Text segment:
□ □ □ □ □ □ □
La Grange, Texas
December 14, 2019
No one ever told me, so since 1973 I have been, I think the word is, "clueless." “La Grange” by ZZ Top is about the Chicken Shack, a brothel that was “a shack outside La Grange.” It was illegal, of course, but the authorities looked the other way for nearly 50 years.. Until a reporter from Houston investigated it in 1972/1973, and the state closed it. The Chicken Shack was the basis for “The Best Little Whorehouse in Texas.” But I’m guessing you already knew all that?
The Chicken Shack building is no longer. The current owner of the property applied for a Texas historical marker in 2016. I can’t find that one was ever installed. Bummer. Would be fun to read it “On this site was a home on the range with a lot of ....
Aha, ha, ha, ha, aha.
Texas Monthly had a piece on the Chicken Ranch in 2016. Some interesting history about it and the ZZ Top song:
The History
Though there were bordellos in La Grange as early as 1844, the Chicken Ranch did not find its home until early in the twentieth century and did not take its infamous name until the Great Depression.
According to the Handbook of Texas, a woman going by “Jessie Williams” (though born Faye Stewart) bought the Chicken Ranch property, just outside of town and just ahead of a massive vice sweep on La Grange’s red light district, in 1915. Williams always cultivated a good relationship with the town’s power structure. She donated to worthy causes, sent care packages to soldiers in France during World War I, and assisted Fayette County Sheriff Will Lossein with his investigations. Miss Jessie’s girls were under strict orders to report any pillow talk of felonious activity to her, which she would in turn report to Lossein—who visited the cat house nightly, the better to keep his eyes on Fayette County’s underworld, such as it was.
As the Depression deepened, many of Miss Jessie’s clients could no longer pay in cash, so she began to accept barter, which often came in the form of chickens. “One chicken for one screw” became the house’s “poultry standard.” And so was born the Chicken Ranch. Miss Jessie became a small-scale poultry tycoon.
□ □ □ □ □ □ □
Given request 1: In the La Grange piece, who bought the Chicken Ranch property in 1915?
Given request 2: Please substitute "Too bad" for "Bummer" and write out the La Grange piece from "The Chicken Shack building" to "ha, ha, aha.".

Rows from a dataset
□ □ □ □ □ □ □
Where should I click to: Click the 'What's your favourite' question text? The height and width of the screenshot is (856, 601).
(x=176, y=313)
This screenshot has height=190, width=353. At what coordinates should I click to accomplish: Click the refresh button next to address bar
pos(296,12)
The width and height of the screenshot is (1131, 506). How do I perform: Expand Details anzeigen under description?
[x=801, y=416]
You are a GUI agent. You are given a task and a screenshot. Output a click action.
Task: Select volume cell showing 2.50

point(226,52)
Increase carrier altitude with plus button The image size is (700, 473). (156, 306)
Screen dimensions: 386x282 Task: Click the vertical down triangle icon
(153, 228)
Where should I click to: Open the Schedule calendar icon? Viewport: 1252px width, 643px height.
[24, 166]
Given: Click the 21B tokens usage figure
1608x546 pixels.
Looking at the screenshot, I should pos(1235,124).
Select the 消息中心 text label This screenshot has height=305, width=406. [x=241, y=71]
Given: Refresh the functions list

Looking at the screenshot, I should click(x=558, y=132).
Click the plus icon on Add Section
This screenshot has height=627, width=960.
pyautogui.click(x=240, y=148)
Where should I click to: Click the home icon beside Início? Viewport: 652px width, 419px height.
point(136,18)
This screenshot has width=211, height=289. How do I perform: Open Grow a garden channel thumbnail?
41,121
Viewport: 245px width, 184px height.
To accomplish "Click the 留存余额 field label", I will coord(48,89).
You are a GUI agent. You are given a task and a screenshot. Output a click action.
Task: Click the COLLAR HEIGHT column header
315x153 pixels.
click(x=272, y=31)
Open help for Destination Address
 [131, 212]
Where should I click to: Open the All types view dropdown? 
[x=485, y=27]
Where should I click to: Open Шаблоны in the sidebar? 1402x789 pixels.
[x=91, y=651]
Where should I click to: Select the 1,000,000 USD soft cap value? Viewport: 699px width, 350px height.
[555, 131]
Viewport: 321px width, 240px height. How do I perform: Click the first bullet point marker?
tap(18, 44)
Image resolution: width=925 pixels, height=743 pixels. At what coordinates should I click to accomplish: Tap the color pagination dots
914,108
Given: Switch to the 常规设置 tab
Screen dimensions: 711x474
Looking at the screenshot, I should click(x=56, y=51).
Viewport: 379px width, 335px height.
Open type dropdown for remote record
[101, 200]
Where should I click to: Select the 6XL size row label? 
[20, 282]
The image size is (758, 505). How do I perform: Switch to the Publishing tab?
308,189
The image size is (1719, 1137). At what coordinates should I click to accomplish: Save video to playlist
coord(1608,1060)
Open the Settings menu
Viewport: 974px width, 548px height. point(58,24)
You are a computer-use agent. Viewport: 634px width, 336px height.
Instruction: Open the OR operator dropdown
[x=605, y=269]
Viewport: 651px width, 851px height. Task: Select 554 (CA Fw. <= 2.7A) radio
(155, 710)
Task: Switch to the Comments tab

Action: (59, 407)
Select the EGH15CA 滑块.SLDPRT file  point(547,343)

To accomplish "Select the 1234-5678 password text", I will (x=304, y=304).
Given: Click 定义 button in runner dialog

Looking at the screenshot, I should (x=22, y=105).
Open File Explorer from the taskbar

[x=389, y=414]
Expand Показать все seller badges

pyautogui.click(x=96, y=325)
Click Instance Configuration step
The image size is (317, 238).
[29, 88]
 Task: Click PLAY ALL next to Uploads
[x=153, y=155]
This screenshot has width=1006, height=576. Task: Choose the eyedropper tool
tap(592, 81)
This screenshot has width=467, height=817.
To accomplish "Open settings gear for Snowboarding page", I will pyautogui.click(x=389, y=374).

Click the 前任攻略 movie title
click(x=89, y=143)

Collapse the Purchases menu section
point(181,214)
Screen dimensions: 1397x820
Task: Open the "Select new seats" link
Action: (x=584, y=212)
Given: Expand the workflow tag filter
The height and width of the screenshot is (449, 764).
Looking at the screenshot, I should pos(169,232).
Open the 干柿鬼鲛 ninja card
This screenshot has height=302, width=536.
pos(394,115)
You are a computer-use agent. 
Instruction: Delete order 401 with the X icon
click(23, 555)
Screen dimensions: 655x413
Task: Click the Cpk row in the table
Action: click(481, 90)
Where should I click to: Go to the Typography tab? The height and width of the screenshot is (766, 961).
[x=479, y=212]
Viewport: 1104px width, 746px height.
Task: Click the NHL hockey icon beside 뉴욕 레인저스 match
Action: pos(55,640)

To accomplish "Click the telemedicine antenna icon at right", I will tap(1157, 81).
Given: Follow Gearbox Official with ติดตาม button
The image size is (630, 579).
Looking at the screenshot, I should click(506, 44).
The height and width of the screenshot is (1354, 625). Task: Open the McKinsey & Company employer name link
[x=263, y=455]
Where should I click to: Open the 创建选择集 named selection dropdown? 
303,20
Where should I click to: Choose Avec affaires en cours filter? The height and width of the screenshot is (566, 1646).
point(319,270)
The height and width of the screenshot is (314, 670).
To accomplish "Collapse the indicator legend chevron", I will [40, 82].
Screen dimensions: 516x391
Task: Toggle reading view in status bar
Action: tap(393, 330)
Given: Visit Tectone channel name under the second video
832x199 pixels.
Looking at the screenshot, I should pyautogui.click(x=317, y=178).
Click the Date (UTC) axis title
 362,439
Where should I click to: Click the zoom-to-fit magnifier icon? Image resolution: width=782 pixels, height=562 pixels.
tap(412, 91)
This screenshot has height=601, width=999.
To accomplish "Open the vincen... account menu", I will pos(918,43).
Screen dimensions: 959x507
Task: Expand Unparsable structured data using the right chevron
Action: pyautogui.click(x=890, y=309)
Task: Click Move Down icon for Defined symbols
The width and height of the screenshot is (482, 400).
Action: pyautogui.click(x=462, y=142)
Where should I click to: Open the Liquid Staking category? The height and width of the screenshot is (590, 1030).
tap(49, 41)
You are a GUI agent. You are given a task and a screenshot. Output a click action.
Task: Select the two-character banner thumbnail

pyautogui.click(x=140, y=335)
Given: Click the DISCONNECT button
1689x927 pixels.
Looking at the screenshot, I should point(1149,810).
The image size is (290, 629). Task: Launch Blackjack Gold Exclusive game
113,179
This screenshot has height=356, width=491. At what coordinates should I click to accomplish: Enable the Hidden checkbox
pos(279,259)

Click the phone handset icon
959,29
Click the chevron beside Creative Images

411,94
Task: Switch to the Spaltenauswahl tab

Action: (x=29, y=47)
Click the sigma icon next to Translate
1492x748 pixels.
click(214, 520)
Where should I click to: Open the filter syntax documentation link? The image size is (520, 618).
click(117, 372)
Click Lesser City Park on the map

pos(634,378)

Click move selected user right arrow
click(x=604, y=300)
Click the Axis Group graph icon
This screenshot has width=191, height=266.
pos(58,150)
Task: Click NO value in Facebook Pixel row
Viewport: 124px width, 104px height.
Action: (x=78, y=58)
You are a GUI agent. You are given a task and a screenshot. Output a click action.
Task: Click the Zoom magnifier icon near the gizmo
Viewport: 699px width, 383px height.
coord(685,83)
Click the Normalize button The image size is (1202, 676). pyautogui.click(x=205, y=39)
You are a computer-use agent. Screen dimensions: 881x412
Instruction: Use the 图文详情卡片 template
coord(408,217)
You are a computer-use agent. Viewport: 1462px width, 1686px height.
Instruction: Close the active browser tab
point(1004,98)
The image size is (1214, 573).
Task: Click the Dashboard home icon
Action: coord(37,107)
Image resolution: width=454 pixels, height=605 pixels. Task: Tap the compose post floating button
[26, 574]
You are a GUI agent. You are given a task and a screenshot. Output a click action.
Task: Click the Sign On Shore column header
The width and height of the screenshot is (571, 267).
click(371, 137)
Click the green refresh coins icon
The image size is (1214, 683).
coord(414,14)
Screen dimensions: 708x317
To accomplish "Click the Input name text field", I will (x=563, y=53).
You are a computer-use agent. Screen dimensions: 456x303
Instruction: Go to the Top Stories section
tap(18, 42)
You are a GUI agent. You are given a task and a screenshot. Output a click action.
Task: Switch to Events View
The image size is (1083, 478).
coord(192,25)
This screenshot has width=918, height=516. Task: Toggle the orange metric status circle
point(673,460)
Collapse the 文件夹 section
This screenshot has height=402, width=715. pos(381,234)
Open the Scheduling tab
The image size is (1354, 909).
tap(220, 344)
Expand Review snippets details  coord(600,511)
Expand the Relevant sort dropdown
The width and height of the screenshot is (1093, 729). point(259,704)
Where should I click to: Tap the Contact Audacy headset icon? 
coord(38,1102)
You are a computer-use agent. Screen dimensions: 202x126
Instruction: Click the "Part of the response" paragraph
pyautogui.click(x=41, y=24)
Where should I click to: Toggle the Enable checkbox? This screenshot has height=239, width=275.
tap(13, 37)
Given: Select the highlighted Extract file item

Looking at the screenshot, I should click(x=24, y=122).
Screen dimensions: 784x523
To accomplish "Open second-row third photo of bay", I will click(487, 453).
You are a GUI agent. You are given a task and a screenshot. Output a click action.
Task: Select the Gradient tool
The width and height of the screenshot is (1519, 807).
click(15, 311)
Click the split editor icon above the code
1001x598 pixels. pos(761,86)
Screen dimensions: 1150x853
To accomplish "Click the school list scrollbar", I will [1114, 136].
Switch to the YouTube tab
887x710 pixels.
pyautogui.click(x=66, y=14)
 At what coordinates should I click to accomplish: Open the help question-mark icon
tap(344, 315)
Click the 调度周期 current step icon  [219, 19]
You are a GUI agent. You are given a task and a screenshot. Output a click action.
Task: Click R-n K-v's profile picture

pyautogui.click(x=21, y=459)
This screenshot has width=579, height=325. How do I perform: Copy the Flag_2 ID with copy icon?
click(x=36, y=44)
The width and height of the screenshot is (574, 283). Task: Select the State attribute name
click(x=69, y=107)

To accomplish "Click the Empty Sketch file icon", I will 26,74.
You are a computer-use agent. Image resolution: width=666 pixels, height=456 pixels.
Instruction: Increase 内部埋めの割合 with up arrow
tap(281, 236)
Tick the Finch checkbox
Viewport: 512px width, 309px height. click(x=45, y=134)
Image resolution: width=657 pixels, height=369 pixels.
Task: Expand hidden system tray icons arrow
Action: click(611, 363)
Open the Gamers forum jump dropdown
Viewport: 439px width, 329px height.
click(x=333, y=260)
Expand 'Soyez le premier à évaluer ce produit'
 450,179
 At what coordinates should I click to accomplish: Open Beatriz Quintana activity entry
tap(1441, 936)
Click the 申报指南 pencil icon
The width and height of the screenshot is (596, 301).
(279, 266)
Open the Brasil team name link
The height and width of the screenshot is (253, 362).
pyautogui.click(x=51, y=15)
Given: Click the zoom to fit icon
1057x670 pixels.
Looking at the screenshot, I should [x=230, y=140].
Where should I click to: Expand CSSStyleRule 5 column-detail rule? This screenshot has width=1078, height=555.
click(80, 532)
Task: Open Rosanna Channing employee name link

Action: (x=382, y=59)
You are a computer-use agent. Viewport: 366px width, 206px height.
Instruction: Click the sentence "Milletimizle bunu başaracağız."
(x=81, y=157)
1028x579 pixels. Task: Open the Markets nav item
□ □ □ □ □ □ □
Exercise output 1: A woman going by "Jessie Williams," who was born Faye Stewart.

Exercise output 2:
The Chicken Shack building is no longer. The current owner of the property applied for a Texas historical marker in 2016. I can’t find that one was ever installed. Too bad. Would be fun to read it “On this site was a home on the range with a lot of ....
Aha, ha, ha, ha, aha.